▶ [ABOUT THIS EXERCISE]: Word for word, repeat each of the records below.

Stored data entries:

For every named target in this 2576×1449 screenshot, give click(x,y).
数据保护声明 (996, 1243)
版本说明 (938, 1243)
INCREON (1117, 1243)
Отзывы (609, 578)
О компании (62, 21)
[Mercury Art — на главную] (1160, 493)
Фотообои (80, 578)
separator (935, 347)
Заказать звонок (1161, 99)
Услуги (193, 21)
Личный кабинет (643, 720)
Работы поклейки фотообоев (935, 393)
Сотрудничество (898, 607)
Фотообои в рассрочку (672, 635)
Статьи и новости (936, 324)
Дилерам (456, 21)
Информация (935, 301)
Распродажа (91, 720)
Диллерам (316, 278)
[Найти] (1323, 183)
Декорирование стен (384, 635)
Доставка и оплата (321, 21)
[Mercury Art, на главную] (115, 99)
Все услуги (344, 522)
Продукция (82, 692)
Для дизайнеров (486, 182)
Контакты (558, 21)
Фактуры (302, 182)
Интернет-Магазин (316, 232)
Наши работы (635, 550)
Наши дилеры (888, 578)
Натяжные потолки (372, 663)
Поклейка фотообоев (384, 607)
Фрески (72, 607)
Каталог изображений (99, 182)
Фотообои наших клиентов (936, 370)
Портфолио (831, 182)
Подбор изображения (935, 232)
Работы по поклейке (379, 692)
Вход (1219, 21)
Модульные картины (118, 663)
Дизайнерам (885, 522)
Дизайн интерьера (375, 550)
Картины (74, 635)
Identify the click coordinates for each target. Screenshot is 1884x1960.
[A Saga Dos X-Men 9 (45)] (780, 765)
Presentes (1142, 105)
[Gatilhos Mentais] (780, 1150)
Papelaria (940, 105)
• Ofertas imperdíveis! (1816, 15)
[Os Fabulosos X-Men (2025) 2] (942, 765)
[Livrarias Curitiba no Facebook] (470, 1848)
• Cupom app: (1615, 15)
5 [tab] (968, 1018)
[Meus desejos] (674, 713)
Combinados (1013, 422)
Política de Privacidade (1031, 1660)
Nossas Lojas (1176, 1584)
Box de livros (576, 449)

▶ [REPLY TO THE TASK]:
For every named target in this 2576×1449 screenshot, give click(x,y).
数据保护声明 (996, 1243)
版本说明 (938, 1243)
INCREON (1117, 1243)
Отзывы (609, 578)
О компании (62, 21)
[Mercury Art — на главную] (1160, 493)
Фотообои (80, 578)
separator (935, 347)
Заказать звонок (1161, 99)
Услуги (193, 21)
Личный кабинет (643, 720)
Работы поклейки фотообоев (935, 393)
Сотрудничество (898, 607)
Фотообои в рассрочку (672, 635)
Статьи и новости (936, 324)
Дилерам (456, 21)
Информация (935, 301)
Распродажа (91, 720)
Диллерам (316, 278)
[Найти] (1323, 183)
Декорирование стен (384, 635)
Доставка и оплата (321, 21)
[Mercury Art, на главную] (115, 99)
Все услуги (344, 522)
Продукция (82, 692)
Для дизайнеров (486, 182)
Контакты (558, 21)
Фактуры (302, 182)
Интернет-Магазин (316, 232)
Наши работы (635, 550)
Наши дилеры (888, 578)
Натяжные потолки (372, 663)
Поклейка фотообоев (384, 607)
Фрески (72, 607)
Каталог изображений (99, 182)
Фотообои наших клиентов (936, 370)
Портфолио (831, 182)
Подбор изображения (935, 232)
Работы по поклейке (379, 692)
Вход (1219, 21)
Модульные картины (118, 663)
Дизайнерам (885, 522)
Дизайн интерьера (375, 550)
Картины (74, 635)
Identify the click coordinates for each target. Screenshot is 1884x1960.
[A Saga Dos X-Men 9 (45)] (780, 765)
Presentes (1142, 105)
[Gatilhos Mentais] (780, 1150)
Papelaria (940, 105)
• Ofertas imperdíveis! (1816, 15)
[Os Fabulosos X-Men (2025) 2] (942, 765)
[Livrarias Curitiba no Facebook] (470, 1848)
• Cupom app: (1615, 15)
5 [tab] (968, 1018)
[Meus desejos] (674, 713)
Combinados (1013, 422)
Política de Privacidade (1031, 1660)
Nossas Lojas (1176, 1584)
Box de livros (576, 449)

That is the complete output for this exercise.